◆ Aim of the exercise
What is needed is an exact copy of the records below, minus any pictures.

[Task data — start]

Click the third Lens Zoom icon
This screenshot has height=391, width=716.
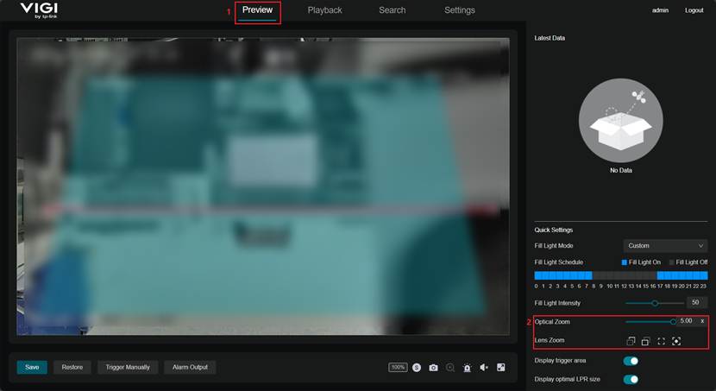(x=661, y=341)
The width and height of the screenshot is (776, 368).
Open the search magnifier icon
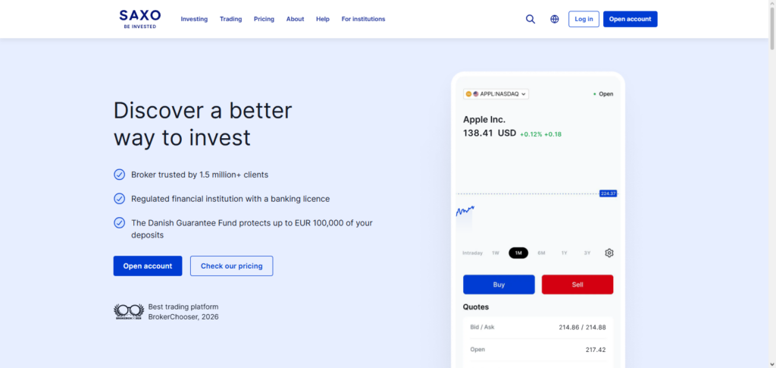pyautogui.click(x=530, y=19)

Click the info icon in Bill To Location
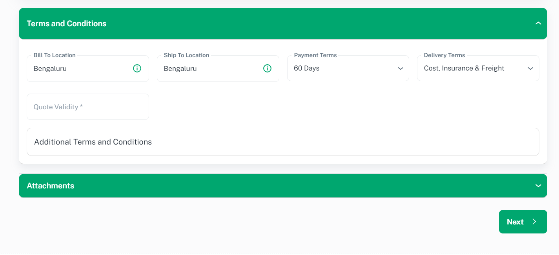137,69
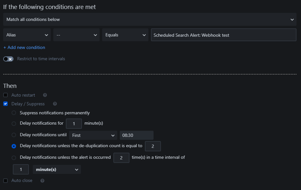Viewport: 301px width, 190px height.
Task: Click Add new condition link
Action: [x=24, y=48]
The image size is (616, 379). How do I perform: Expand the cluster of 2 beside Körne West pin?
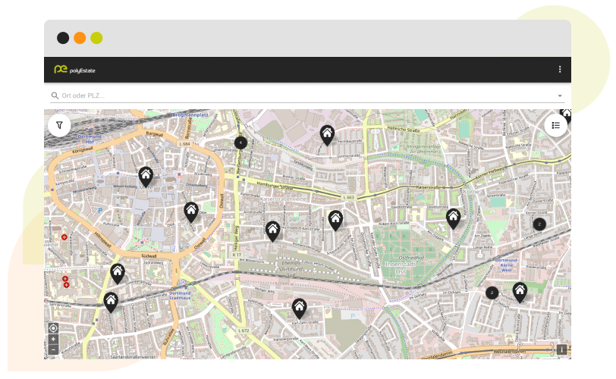pyautogui.click(x=492, y=293)
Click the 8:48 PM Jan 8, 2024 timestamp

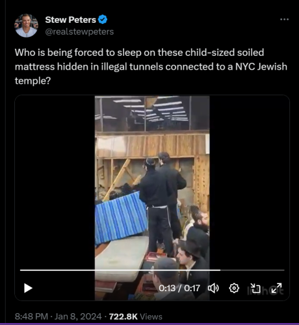[x=58, y=317]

[Task data — finish]

◆ Written answer
Click the third Lens Zoom icon
This screenshot has height=391, width=716.
(x=661, y=341)
The width and height of the screenshot is (776, 368).
Open the search magnifier icon
pyautogui.click(x=530, y=19)

Click the info icon in Bill To Location
137,69
Viewport: 301px width, 190px height.
Task: Click Add new condition link
Action: [x=24, y=48]
The image size is (616, 379). How do I perform: Expand the cluster of 2 beside Körne West pin?
pyautogui.click(x=492, y=293)
Click the 8:48 PM Jan 8, 2024 timestamp

[x=58, y=317]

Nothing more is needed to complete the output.